Re: POC: converting Lists into arrays

From: Tom Lane <tgl(at)sss(dot)pgh(dot)pa(dot)us>
To: Robert Haas <robertmhaas(at)gmail(dot)com>
Cc: PostgreSQL Hackers <pgsql-hackers(at)lists(dot)postgresql(dot)org>
Subject: Re: POC: converting Lists into arrays
Date: 2019-02-25 18:59:36
Message-ID: 2320.1551121176@sss.pgh.pa.us
Views: Raw Message | Whole Thread | Download mbox | Resend email
Thread:
Lists: pgsql-hackers

Robert Haas <robertmhaas(at)gmail(dot)com> writes:
> On Mon, Feb 25, 2019 at 1:17 PM Tom Lane <tgl(at)sss(dot)pgh(dot)pa(dot)us> wrote:
>> I'm not following your point here. If we change key data structures
>> (i.e. parsetrees, plan trees, execution trees) to use some other list-ish
>> API, that *in itself* breaks everything that accesses those data
>> structures. The approach I propose here isn't zero-breakage, but it
>> requires far fewer places to be touched than a complete API replacement
>> would do.

> Sure, but if you have third-party code that touches those things,
> it'll fail to compile. With your proposed approach, there seems to be
> a risk that it will compile but not work.

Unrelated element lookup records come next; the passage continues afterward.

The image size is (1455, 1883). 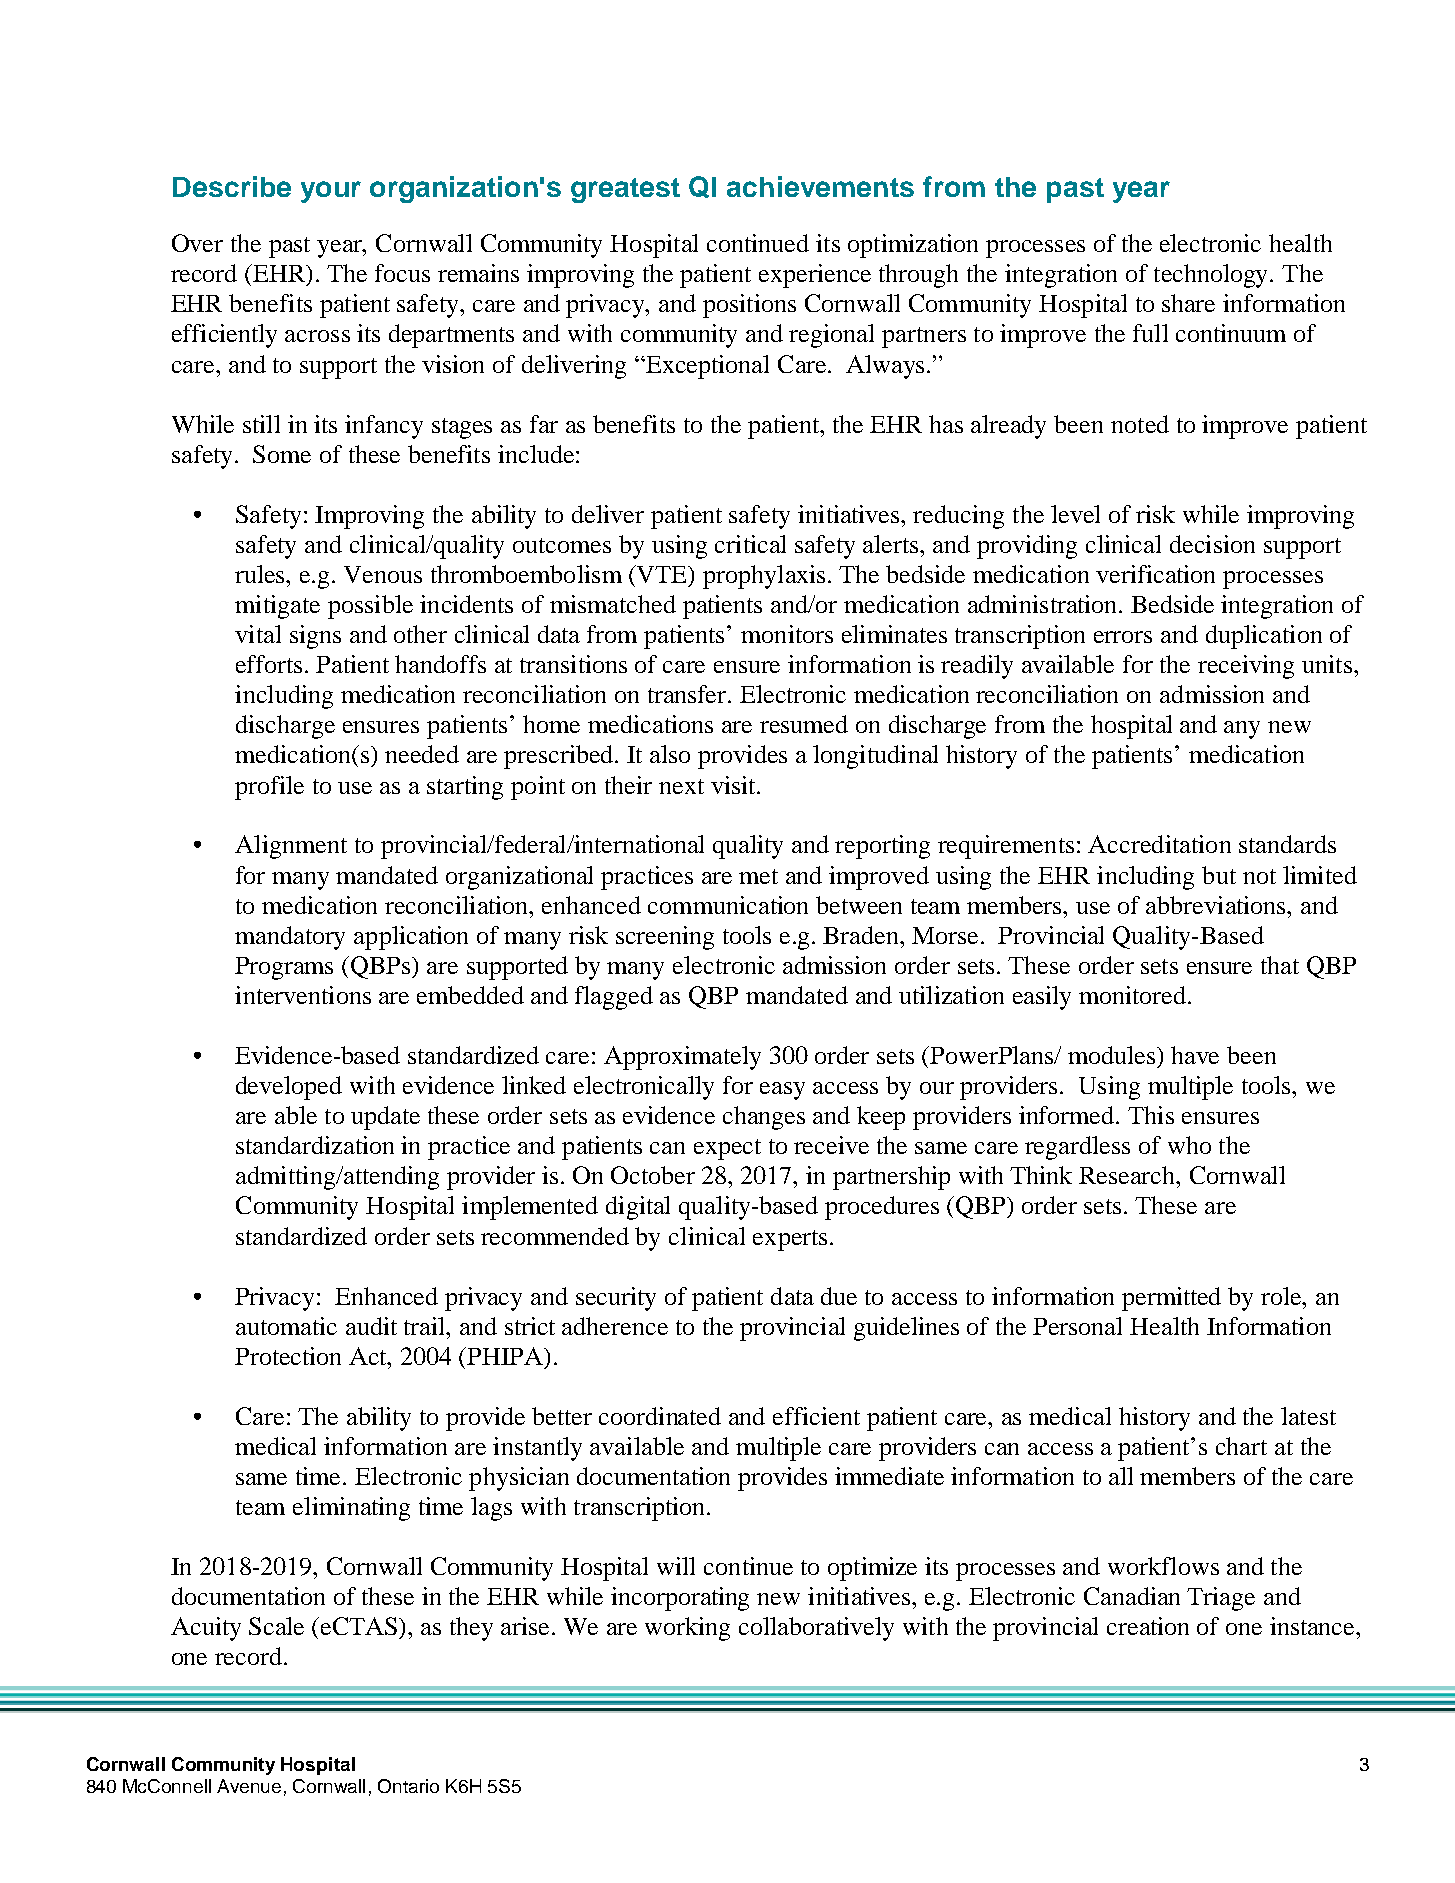 I want to click on experience, so click(x=815, y=276).
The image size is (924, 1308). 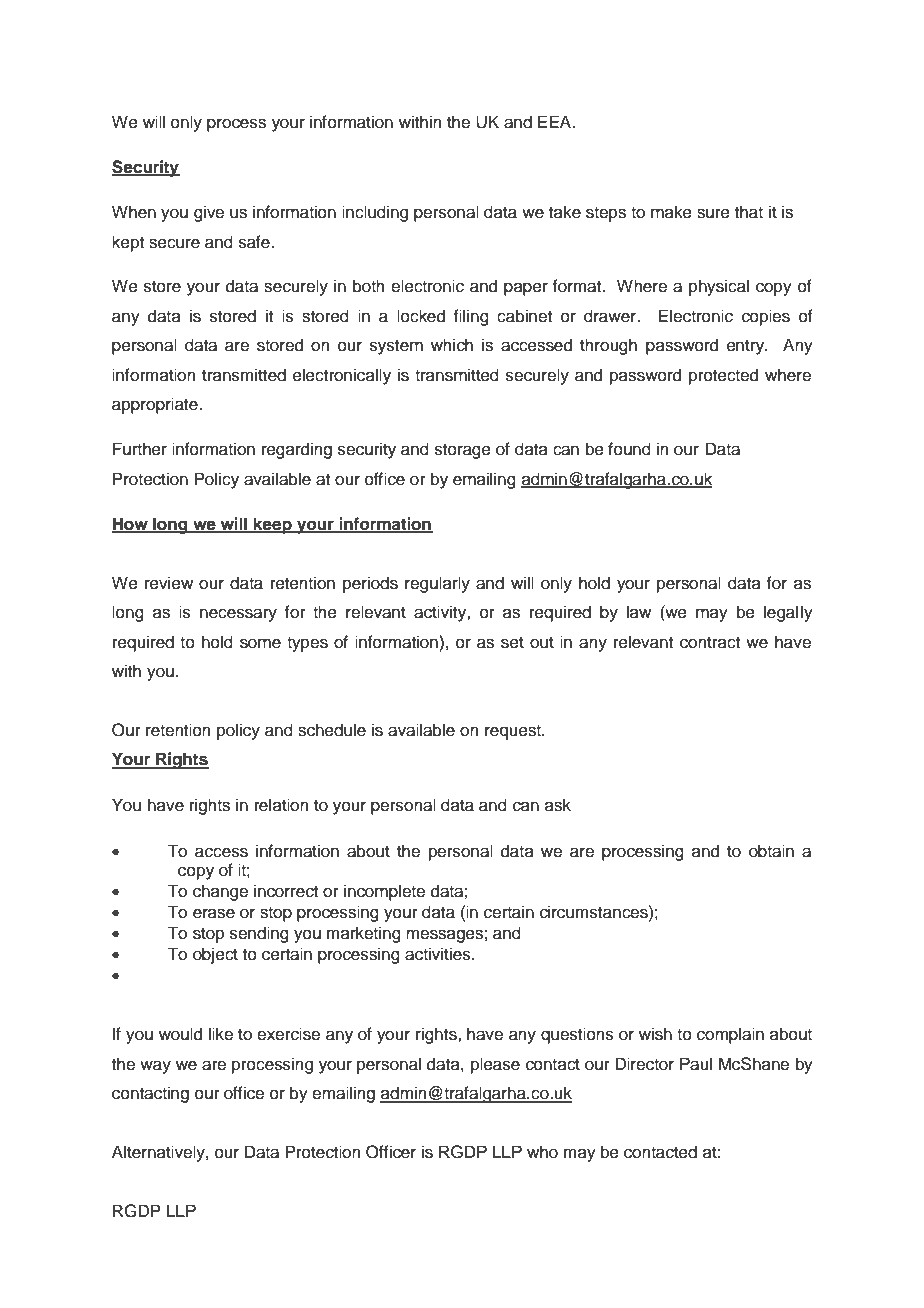 What do you see at coordinates (156, 405) in the screenshot?
I see `appropriate` at bounding box center [156, 405].
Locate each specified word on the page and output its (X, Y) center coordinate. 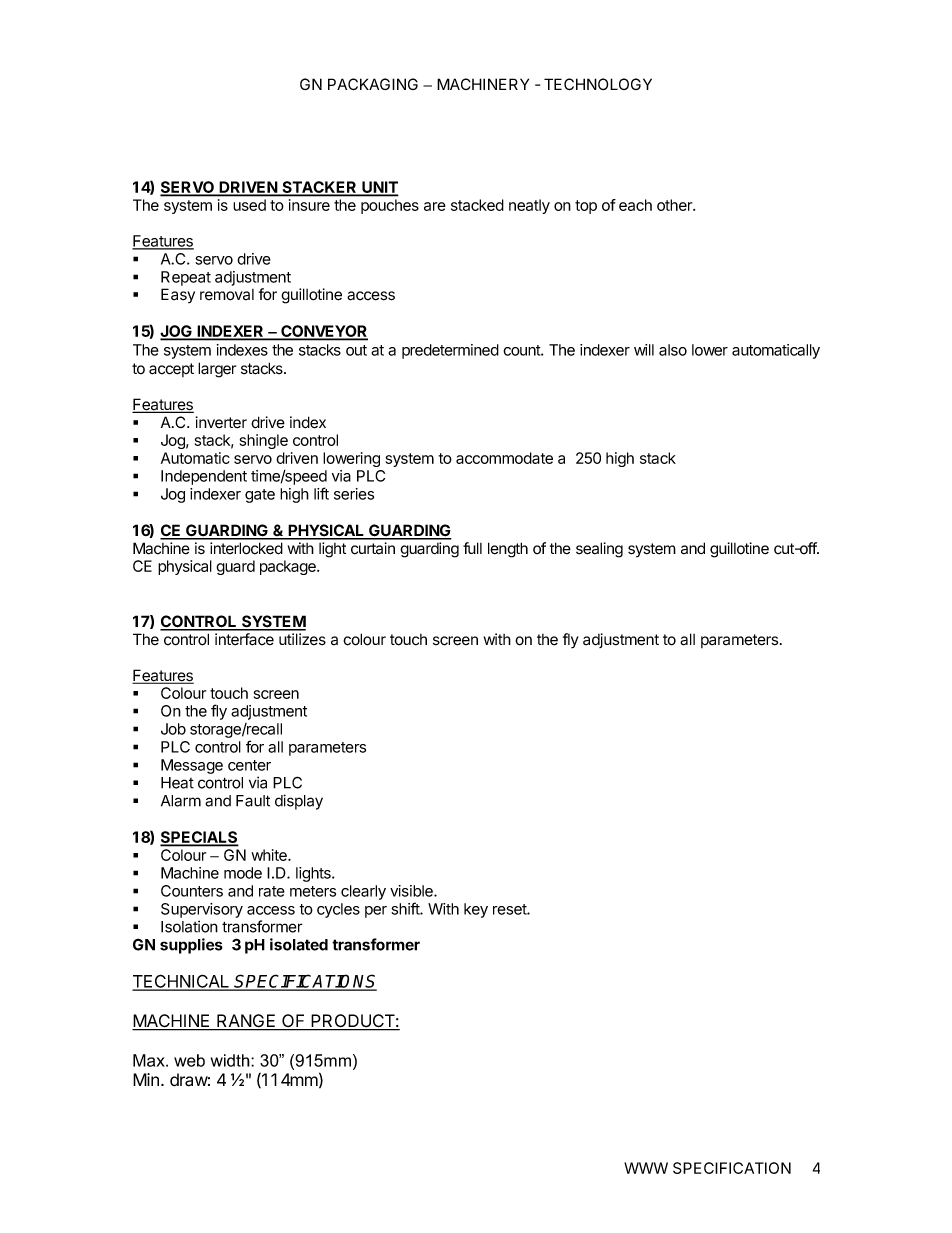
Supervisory (202, 910)
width (231, 1060)
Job (173, 729)
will (644, 350)
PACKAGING (373, 84)
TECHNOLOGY (598, 84)
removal (227, 295)
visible (412, 891)
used (250, 205)
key (476, 910)
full (472, 548)
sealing (599, 550)
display (299, 802)
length (508, 550)
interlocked (246, 548)
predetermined (450, 351)
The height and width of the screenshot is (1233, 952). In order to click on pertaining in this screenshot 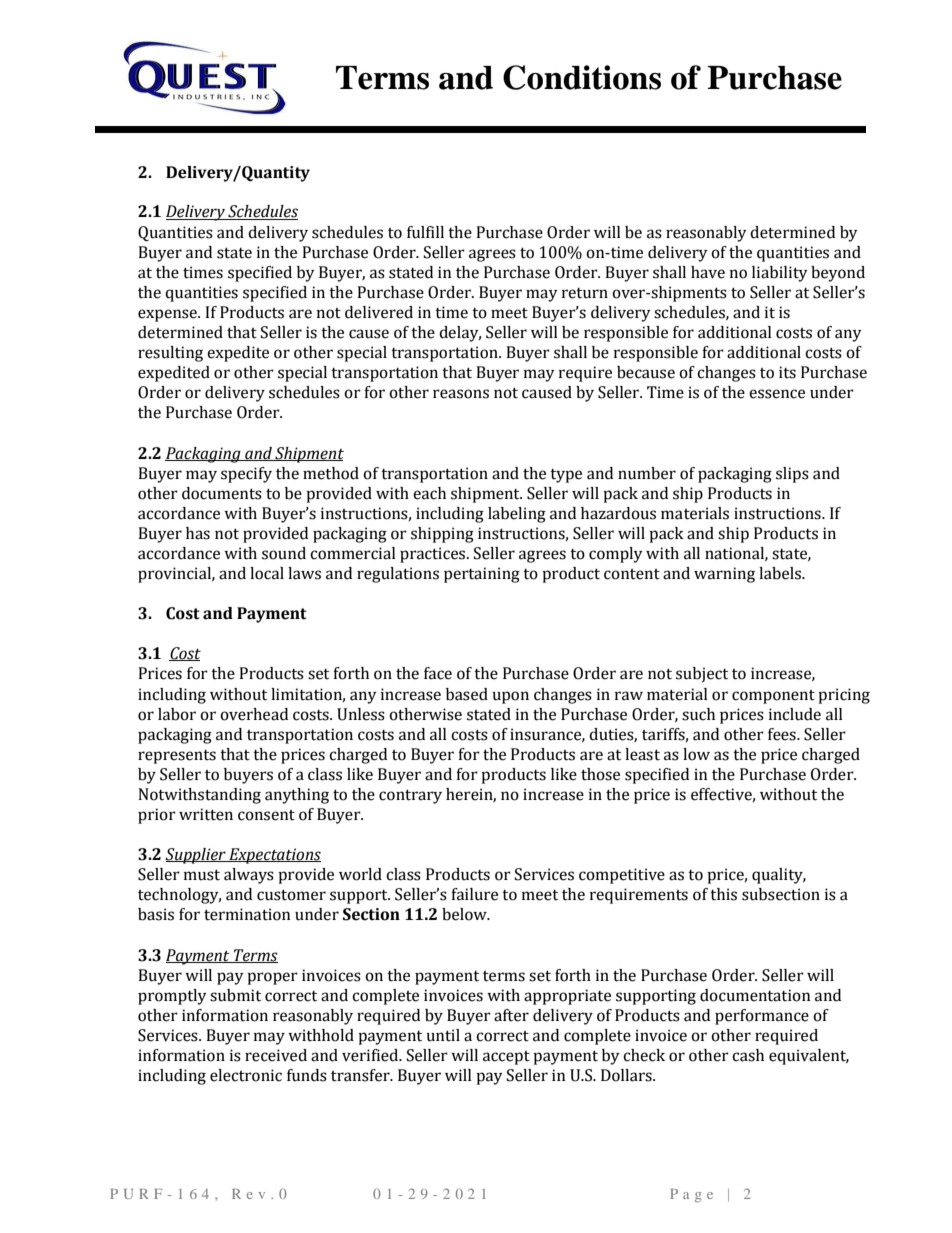, I will do `click(482, 575)`.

Failing to compile isn't really a benefit IMO. Now, if we could avoid
the *semantic* differences (like whether it's safe to hold onto a pointer
into a List while doing FOO on the list), then we'd have something.
The biggest problem with what I'm proposing is that it doesn't always
manage to do that --- but any other implementation is going to break
such assumptions too. I do not think that forcing cosmetic changes
on people is going to do much to help them revisit possibly-hidden
assumptions like those. What will help is to provide debugging aids to
flush out such assumptions, which I've endeavored to do in this patch.
And I would say that any competing proposal is going to be a failure
unless it provides at-least-as-effective support for flushing out bugs
in naive updates of existing List-using code.

>> I completely disagree. Your proposal is probably an order of magnitude
>> more painful than the approach I suggest here, while not really offering
>> any additional performance benefit (or if you think there would be some,
>> you haven't explained how). Strictly on cost/benefit grounds, it isn't
>> ever going to happen that way.

> Why would it be ten times more painful, exactly?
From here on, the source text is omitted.